(Saved data entries)
===
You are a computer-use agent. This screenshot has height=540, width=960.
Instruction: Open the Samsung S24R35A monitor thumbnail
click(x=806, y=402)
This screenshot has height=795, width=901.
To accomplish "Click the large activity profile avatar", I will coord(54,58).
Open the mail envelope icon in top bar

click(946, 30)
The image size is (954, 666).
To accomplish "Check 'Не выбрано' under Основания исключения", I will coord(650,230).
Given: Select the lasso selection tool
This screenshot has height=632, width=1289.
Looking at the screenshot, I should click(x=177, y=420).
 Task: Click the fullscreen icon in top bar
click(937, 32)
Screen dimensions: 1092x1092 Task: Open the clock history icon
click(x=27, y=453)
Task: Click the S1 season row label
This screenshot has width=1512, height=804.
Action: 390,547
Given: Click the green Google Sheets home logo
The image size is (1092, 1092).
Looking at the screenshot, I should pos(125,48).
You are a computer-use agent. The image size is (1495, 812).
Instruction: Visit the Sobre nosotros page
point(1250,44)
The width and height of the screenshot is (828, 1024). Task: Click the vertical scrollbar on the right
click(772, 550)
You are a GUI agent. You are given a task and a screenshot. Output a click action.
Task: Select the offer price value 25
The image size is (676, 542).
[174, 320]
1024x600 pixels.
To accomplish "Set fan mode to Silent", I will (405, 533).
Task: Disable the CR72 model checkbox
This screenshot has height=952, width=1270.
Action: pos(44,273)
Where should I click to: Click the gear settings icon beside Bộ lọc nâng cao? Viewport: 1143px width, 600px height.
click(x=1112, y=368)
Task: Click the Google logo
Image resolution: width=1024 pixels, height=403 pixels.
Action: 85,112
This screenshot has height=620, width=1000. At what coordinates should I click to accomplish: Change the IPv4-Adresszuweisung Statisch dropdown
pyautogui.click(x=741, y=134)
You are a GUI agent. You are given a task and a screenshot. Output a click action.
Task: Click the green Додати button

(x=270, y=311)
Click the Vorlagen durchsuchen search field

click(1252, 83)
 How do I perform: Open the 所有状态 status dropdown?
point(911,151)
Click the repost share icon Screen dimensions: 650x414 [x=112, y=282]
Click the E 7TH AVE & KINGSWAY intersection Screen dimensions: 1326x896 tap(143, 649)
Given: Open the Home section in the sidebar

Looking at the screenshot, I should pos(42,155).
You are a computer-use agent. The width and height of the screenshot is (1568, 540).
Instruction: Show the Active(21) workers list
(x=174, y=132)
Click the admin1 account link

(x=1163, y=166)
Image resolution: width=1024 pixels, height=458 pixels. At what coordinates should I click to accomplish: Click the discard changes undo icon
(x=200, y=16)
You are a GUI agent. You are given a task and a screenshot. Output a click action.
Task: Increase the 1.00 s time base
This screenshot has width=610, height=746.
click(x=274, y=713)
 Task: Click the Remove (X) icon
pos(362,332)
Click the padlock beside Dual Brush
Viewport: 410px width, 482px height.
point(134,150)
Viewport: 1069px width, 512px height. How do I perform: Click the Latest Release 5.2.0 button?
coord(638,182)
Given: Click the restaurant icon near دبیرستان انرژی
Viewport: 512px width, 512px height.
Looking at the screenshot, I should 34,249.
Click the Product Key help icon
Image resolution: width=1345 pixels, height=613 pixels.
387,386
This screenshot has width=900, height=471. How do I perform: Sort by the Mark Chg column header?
===
(About this exercise): Pull from the data each line where the string "logo" turns up.

(Exercise response):
Given: Click the green Google Sheets home logo
Task: Click the Google logo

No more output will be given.